## What is required:
Each line below from the one containing "For every named" through the one containing "Cafetera (35, 1794)" should be output exactly as it stands, and no other line should appear.

## Data provided:
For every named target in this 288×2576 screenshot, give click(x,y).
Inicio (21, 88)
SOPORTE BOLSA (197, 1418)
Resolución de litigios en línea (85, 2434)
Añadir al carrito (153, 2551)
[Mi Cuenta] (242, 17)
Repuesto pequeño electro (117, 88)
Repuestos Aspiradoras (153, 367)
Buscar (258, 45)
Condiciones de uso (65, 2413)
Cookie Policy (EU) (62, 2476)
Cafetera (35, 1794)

* * *

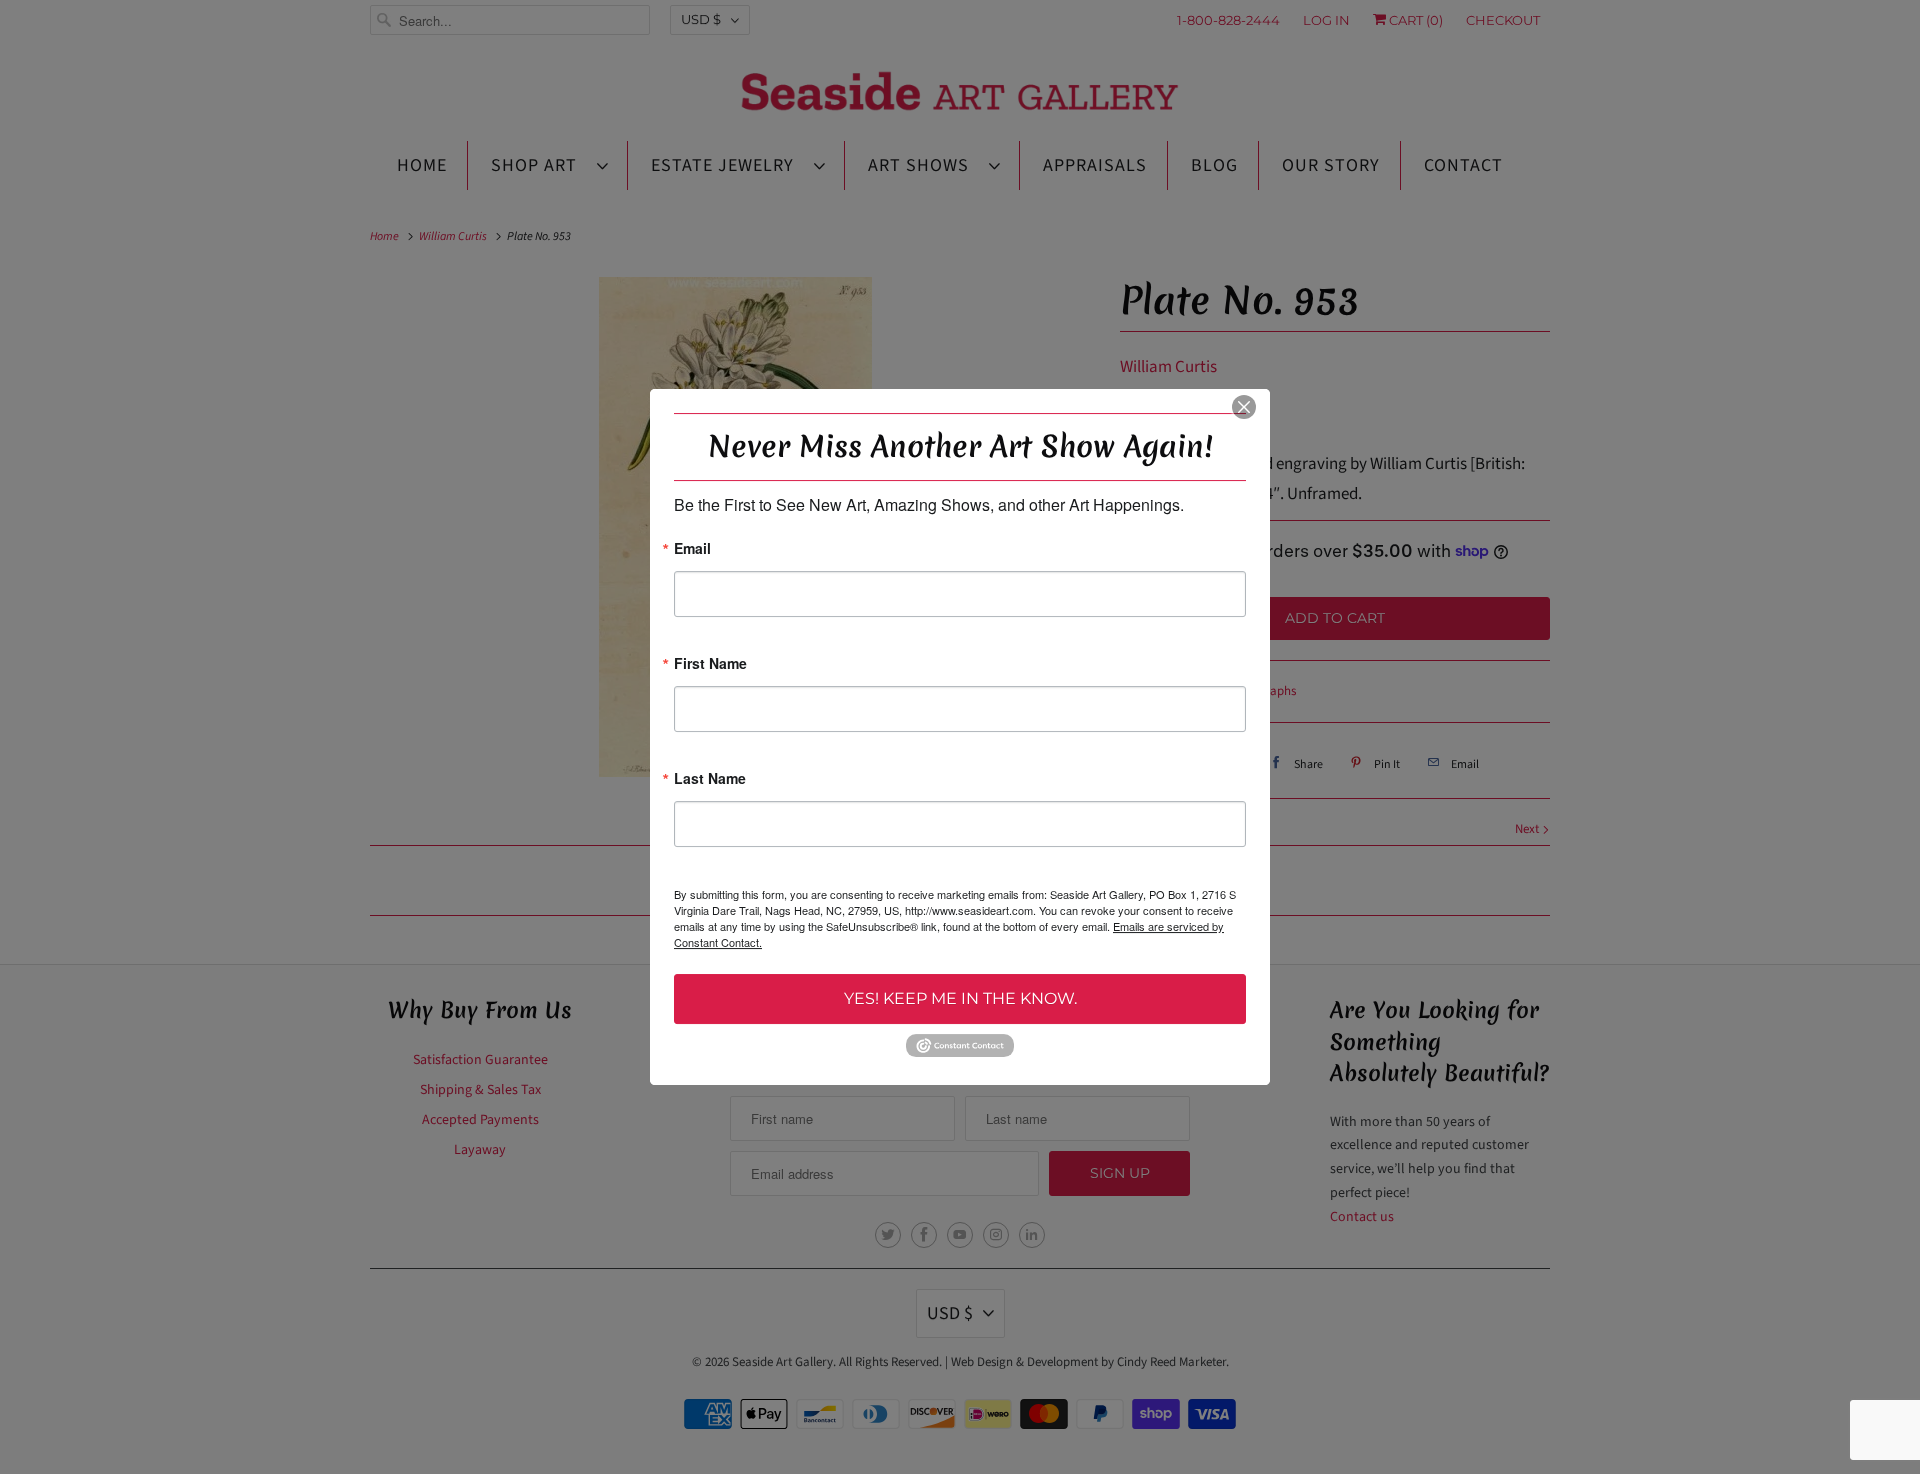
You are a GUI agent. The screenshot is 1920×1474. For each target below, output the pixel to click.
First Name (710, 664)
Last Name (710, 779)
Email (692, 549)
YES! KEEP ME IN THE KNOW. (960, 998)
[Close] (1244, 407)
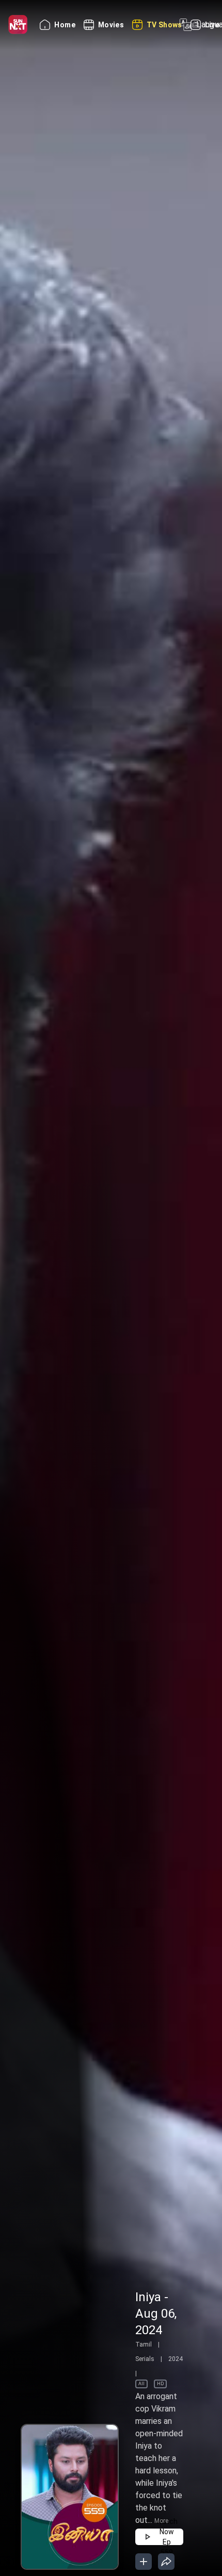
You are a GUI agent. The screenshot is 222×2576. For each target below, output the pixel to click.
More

## Answer box:
For every named target in this 288×2576 screenshot, give click(x,y).
Inicio (21, 88)
SOPORTE BOLSA (197, 1418)
Resolución de litigios en línea (85, 2434)
Añadir al carrito (153, 2551)
[Mi Cuenta] (242, 17)
Repuesto pequeño electro (117, 88)
Repuestos Aspiradoras (153, 367)
Buscar (258, 45)
Condiciones de uso (65, 2413)
Cookie Policy (EU) (62, 2476)
Cafetera (35, 1794)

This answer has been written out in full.